───── Materials provided ─────

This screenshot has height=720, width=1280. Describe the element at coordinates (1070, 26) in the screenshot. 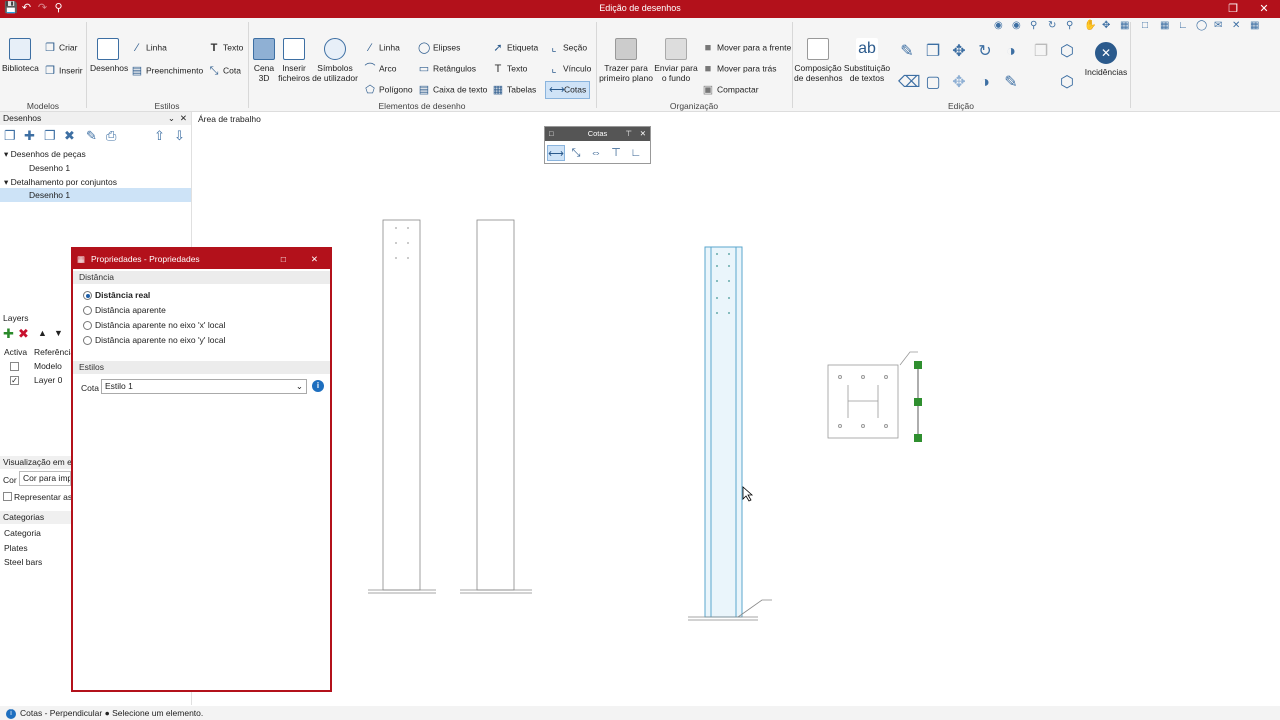

I see `zoom-icon: ⚲` at that location.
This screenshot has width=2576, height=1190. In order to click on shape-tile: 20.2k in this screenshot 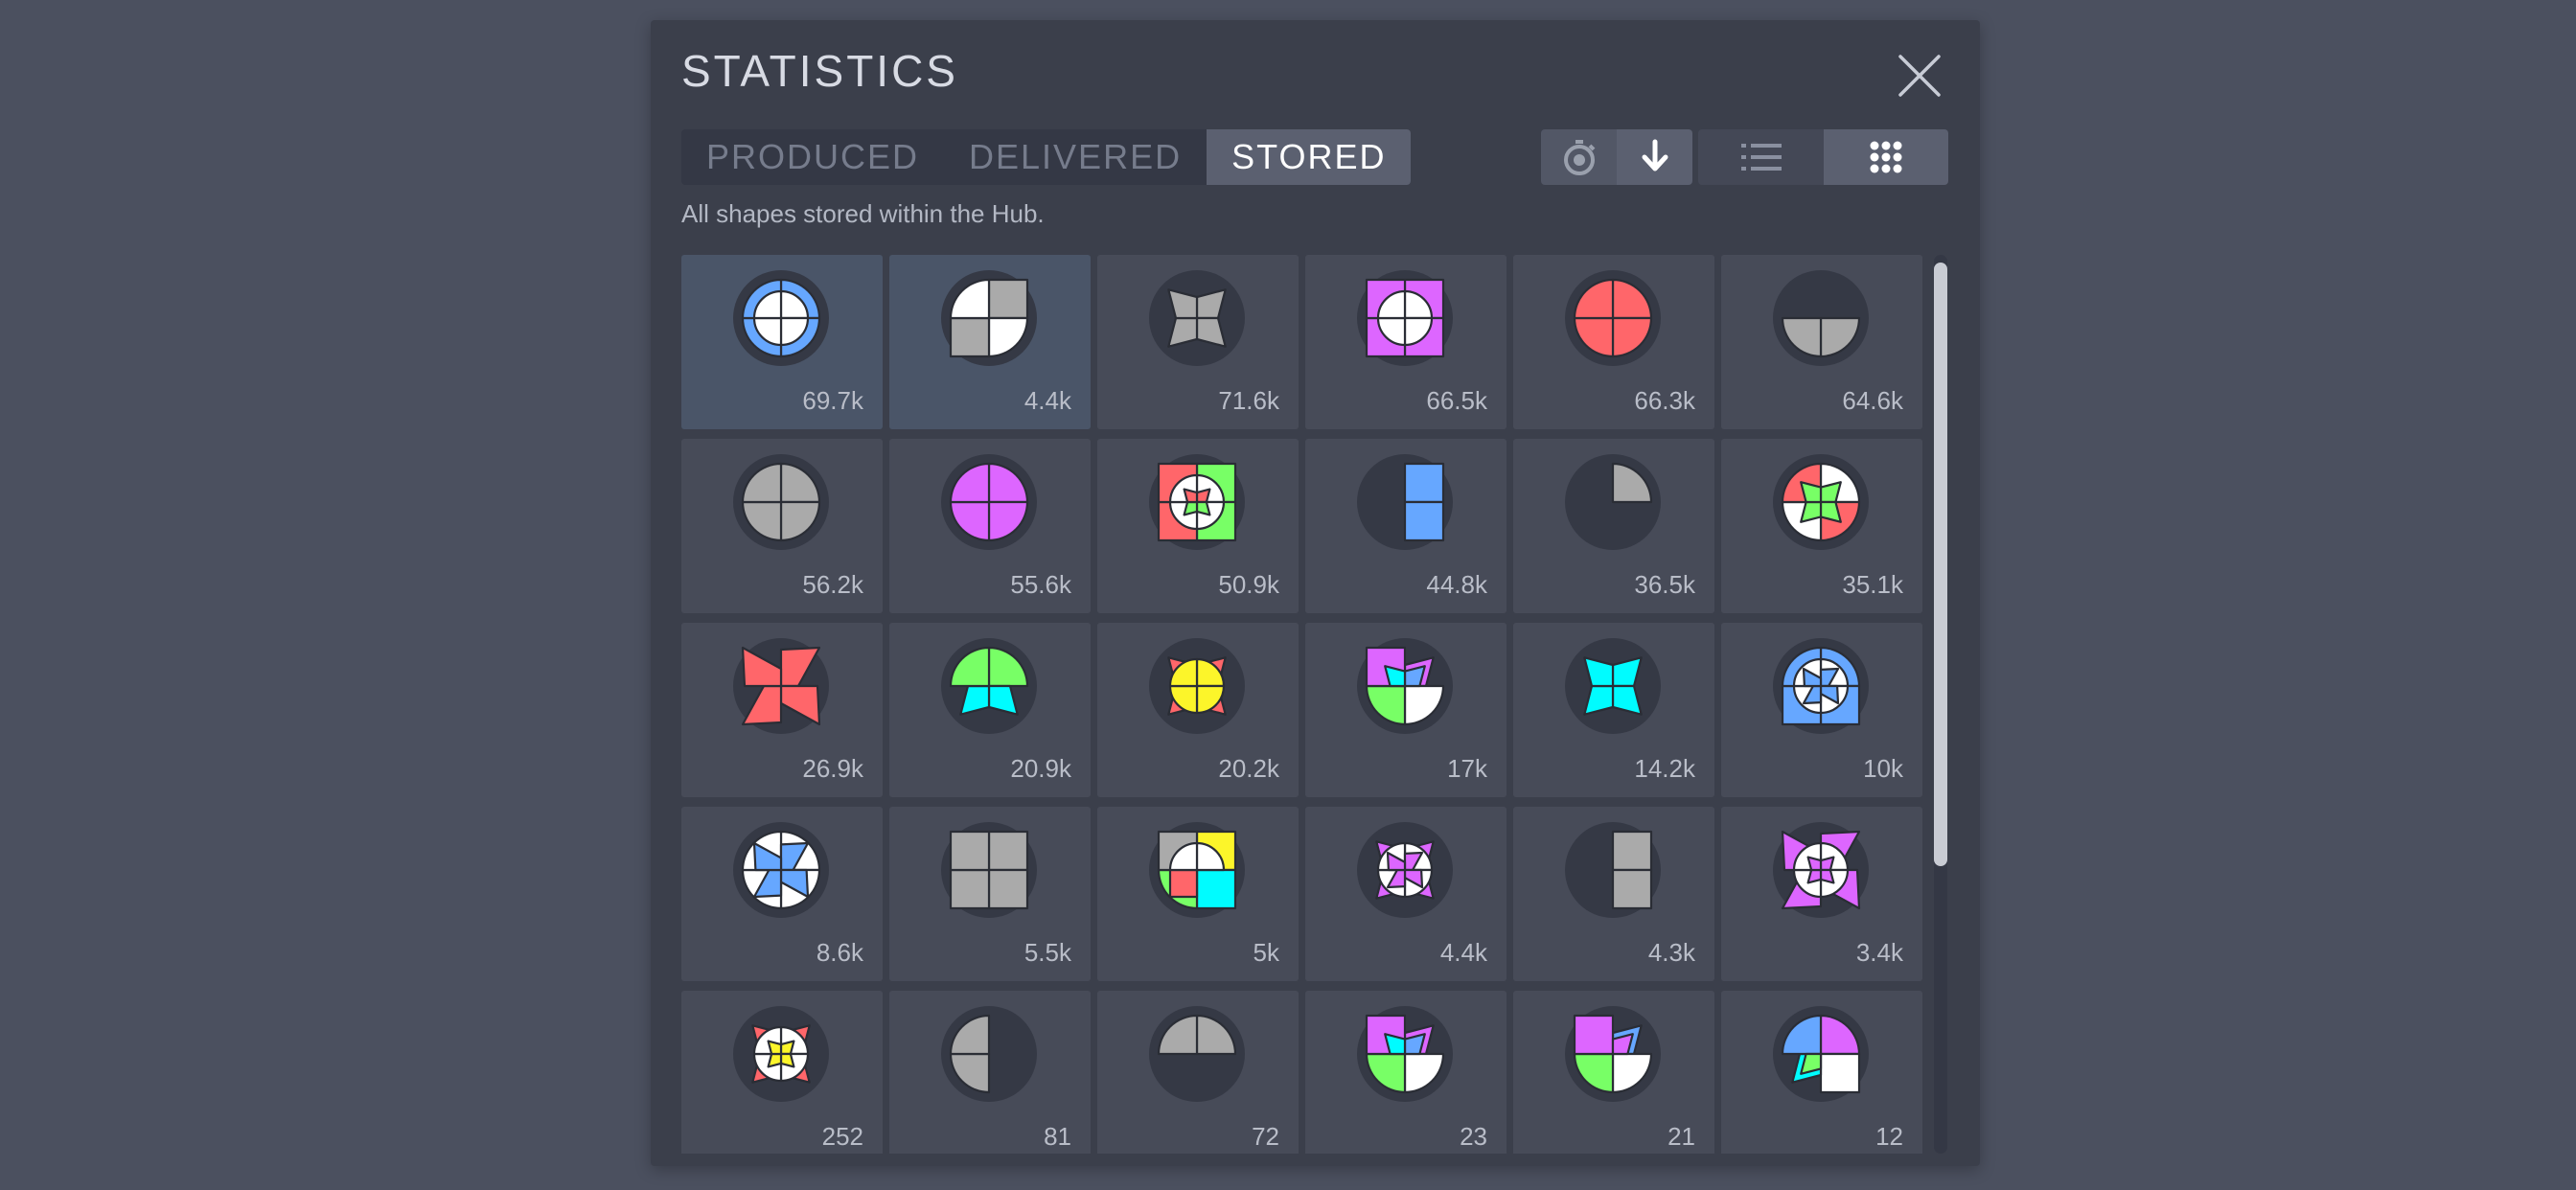, I will do `click(1198, 710)`.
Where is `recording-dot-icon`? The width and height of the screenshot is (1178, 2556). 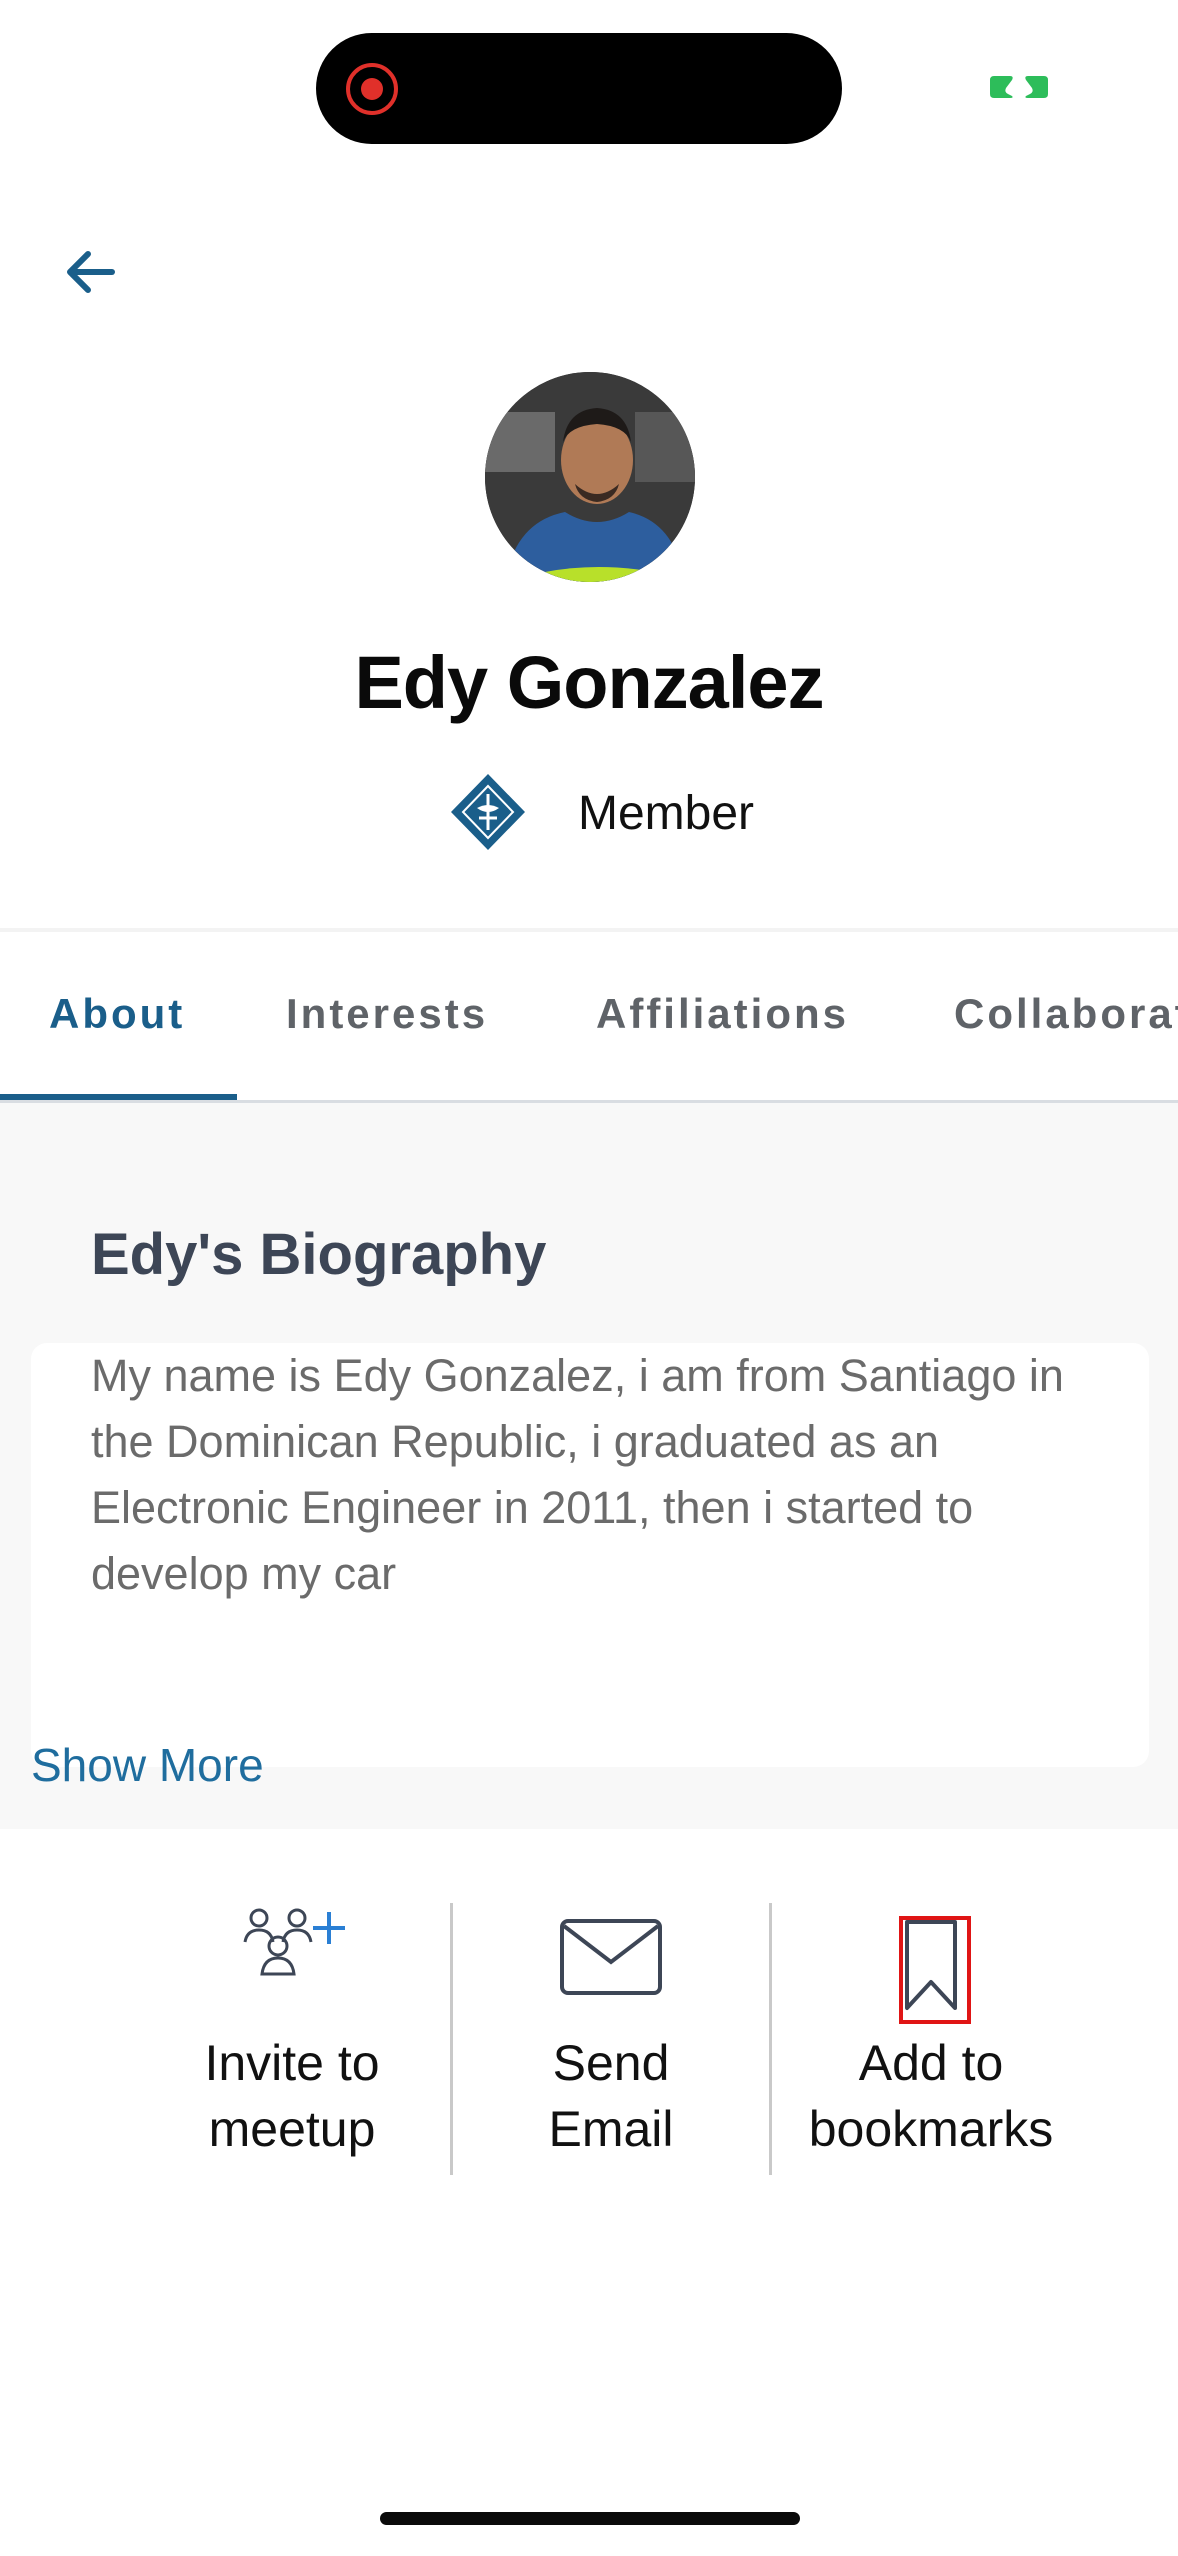 recording-dot-icon is located at coordinates (372, 89).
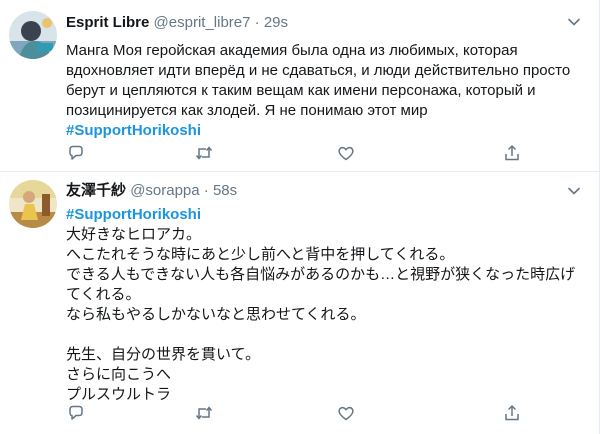 The image size is (600, 434). What do you see at coordinates (134, 234) in the screenshot?
I see `tweet-text-line: 大好きなヒロアカ。` at bounding box center [134, 234].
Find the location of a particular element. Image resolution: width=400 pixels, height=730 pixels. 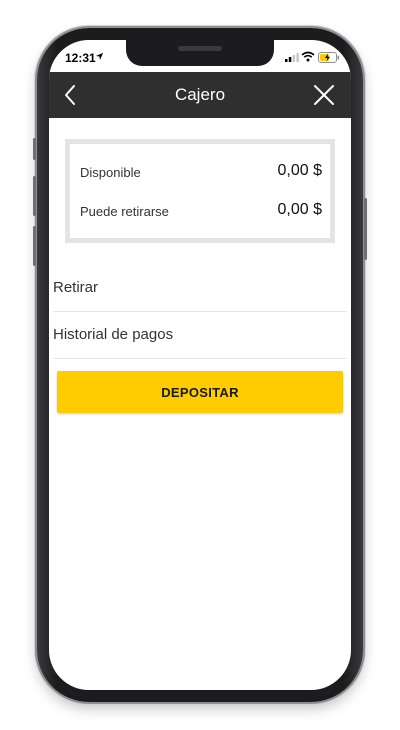

balance-row-available: Disponible 0,00 $ is located at coordinates (201, 173).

─────

Convert the material, starting at the line that contains "Find the location" and ending at the end of the material, into a two-column CSV with the headers input and output. Make one row for each item, put each field in double quotes, replace any line breaks with spaces, and omit the pictures.

#### Result of this exercise
input,output
"Find the location of a particular element. Image resolution: width=400 pixels, height=730 pixels.","balance-row-available: Disponible 0,00 $ is located at coordinates (201, 173)."